Criminal Law

1831. Extortion by Threatening Letter

The defendant is charged [in Count ______] with sending a threatening letter with the intent to extort.

To prove that the defendant is guilty of this crime, the People must prove that:

1. The defendant sent or delivered a threatening letter [or other writing] to another person;

<Alternative 2A—threatened to injure>

[2. In the letter [or writing], the defendant threatened to unlawfully injure (the other person or someone else/ [or] the property of the other person or someone else);]

<Alternative 2B—threatened to accuse of crime>

[2. In the letter [or writing], the defendant threatened to accuse the other person[, or that person's relative or family member,] of a crime;]

<Alternative 2C—threatened to expose secret>

[2. In the letter [or writing], the defendant threatened to expose a secret about the other person[, or that person's relative or family member,] [or to expose or connect (him/ her/any of them) with a (disgrace[,]/ [or] crime[,]/ [or] deformity)];]


3. When sending or delivering the letter [or writing], the defendant intended to use fear to obtain (money [or property]/[or] the performance of an official act) with the other person's consent.

The term consent has a special meaning here. Consent for extortion can be coerced or unwilling, as long as it is given as a result of the wrongful use of force or fear.

[The threat can be directly stated in the letter [or writing] or can be implied by the contents of the letter [or writing] and the surrounding circumstances or can be intended by the sender to be understood as a threat by the recipient.]

[Threatening to do something that a person has a legal right to do is not a threat to commit an unlawful injury.]

[The letter [or writing] does not need to be signed and does not need to have been (written/dictated/composed) by the defendant.]

[The crime is complete when the letter [or writing] is either delivered to someone or deposited in a post office or any other place, with the intent that the letter [or writing] be forwarded to the intended recipient.

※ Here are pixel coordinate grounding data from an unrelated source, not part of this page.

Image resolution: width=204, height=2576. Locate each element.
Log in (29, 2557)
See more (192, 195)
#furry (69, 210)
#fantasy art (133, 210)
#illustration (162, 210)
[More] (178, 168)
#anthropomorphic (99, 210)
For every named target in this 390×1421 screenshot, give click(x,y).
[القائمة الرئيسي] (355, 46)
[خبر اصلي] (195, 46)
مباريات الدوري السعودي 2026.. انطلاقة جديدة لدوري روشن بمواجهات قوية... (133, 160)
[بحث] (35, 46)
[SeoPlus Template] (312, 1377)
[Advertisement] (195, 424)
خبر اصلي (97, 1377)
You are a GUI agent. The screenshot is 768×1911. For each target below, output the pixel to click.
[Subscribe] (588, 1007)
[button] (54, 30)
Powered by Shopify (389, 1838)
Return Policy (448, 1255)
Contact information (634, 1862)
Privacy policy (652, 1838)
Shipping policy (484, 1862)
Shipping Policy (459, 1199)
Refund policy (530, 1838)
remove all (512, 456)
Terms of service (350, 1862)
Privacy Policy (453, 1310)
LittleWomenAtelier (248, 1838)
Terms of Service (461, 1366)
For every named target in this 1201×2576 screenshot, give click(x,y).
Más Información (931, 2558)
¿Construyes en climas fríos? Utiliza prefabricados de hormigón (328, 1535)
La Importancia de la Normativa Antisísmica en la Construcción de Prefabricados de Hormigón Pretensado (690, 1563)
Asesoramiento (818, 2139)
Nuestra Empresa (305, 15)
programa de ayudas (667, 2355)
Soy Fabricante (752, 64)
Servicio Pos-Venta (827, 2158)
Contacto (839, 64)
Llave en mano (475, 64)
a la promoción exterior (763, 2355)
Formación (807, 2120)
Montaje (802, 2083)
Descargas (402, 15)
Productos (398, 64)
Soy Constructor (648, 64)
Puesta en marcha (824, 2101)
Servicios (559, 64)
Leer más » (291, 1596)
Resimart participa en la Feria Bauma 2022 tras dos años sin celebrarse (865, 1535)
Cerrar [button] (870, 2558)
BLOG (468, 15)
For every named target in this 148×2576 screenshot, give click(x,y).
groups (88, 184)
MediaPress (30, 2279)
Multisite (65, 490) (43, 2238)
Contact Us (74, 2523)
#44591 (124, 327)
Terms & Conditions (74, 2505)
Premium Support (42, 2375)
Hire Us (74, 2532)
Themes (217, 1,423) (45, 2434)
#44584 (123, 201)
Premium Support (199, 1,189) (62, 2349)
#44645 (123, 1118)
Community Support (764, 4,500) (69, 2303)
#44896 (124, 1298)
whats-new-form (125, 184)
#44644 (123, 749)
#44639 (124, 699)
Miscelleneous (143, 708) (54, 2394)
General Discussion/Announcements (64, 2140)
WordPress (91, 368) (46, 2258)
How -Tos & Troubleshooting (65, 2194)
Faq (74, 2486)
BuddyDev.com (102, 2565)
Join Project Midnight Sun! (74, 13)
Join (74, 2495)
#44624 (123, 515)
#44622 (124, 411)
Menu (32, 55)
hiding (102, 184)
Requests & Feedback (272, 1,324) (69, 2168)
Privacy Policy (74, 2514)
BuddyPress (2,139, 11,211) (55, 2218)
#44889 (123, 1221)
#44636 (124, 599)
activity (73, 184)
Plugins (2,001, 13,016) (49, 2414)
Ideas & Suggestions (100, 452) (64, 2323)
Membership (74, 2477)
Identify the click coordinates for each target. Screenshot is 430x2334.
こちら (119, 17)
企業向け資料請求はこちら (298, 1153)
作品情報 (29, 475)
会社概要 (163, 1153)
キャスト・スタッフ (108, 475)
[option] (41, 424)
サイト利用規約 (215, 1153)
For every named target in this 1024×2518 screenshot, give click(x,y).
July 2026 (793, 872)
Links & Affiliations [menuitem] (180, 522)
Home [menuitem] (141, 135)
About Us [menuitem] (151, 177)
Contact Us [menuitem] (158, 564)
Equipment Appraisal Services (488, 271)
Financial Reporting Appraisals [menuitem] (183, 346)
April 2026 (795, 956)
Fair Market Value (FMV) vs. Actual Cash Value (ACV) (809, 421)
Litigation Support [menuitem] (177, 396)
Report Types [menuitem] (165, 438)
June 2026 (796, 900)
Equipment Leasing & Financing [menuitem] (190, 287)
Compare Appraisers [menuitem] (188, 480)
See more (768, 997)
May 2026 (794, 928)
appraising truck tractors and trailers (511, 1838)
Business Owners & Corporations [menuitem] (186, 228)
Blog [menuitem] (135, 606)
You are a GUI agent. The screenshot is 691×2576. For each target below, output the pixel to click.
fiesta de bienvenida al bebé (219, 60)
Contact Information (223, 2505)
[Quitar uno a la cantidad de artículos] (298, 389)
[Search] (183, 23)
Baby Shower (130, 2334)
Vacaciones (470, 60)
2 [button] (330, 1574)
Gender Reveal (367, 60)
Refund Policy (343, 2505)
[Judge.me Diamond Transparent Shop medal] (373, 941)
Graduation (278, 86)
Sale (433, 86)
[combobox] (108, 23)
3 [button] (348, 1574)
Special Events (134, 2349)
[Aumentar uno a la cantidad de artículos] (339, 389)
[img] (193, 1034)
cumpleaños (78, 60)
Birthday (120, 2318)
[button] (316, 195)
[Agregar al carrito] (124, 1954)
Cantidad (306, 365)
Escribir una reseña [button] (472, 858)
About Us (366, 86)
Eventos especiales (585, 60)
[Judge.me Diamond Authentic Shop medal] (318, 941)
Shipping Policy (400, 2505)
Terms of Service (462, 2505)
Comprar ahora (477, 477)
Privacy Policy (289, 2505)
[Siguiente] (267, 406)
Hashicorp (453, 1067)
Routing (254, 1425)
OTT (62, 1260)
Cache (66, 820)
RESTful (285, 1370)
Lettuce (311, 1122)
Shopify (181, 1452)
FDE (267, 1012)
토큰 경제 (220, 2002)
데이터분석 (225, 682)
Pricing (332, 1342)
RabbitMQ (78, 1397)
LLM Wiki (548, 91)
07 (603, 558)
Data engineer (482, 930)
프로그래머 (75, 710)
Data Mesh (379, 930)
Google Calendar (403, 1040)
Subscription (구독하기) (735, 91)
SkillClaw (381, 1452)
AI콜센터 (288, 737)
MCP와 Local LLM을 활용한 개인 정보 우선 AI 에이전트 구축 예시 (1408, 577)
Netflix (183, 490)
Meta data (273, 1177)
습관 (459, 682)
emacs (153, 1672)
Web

It is not required that the intended recipient actually receive the letter [or writing].]

[It is not required that the intended recipient actually (give the defendant money [or property]/ [or] do an official act).]

[An official act is an act that a person does in his or her official capacity, using the authority of his or her public office.]

[A secret is a fact that:

1. Is unknown to the general public or to someone who might be interested in knowing the fact;


2. Harms the threatened person's reputation or other interest so greatly that he or she would be likely to (give the defendant money[or property]/ [or] do an official act) to prevent the fact from being revealed.]

Bench Notes

Instructional Duty

The court has a sua sponte duty to give this instruction defining the elements of the crime.

Depending on the evidence, in element 2, give the appropriate alternative A-C describing the threat. (Pen. Code, § 519.)


Elements. Pen. Code, § 523.

Crime Complete When Mailed. Pen. Code, § 660.

Felony Punishment. Pen. Code, § 520.

Threats. Pen. Code, § 519.

Coerced Consent. People v. Goodman (1958) 159 Cal.App.2d 54, 61 [323 P.2d 536]; People v. Peck (1919) 43 Cal.App. 638, 645 [185 P. 881] [extortion under Pen. Code, §§ 518, 519].

Official Act Defined. See People v. Mayfield (1997) 14 Cal.4th 668, 769-773 [60 Cal.Rptr.2d 1, 928 P.2d 485] [kidnapping for extortion]; People v. Norris (1985) 40 Cal.3d 51, 55-56 [219 Cal.Rptr. 7, 706 P.2d 1141] [same].

Secret Defined. People v. Lavine (1931) 115 Cal.App. 289, 295 [1 P.2d 496] [extortion under Pen. Code, §§ 518, 519].

Unlawful Injury Defined. People v. Schmitz (1908) 7 Cal.App. 330, 369-370 [94 P. 407] [extortion under Pen. Code, §§ 518, 519].

Secondary Sources

2 Witkin & Epstein, California Criminal Law (3d ed. 2000) Crimes Against Property, § 109.

6 Millman, Sevilla & Tarlow, California Criminal Defense Practice, Ch. 143, Crimes Against Property, § 143.02 (Matthew Bender).


Adding "official act" to section 518 expanded the definition of extortion in the related code sections, including section 523, to include extortion of an official act. (Isaac v. Superior Court (1978) 79 Cal.App.3d 260, 263-264 [146 Cal.Rptr. 396].)

Lesser Included Offenses

Attempted Extortion. Pen. Code, § 524.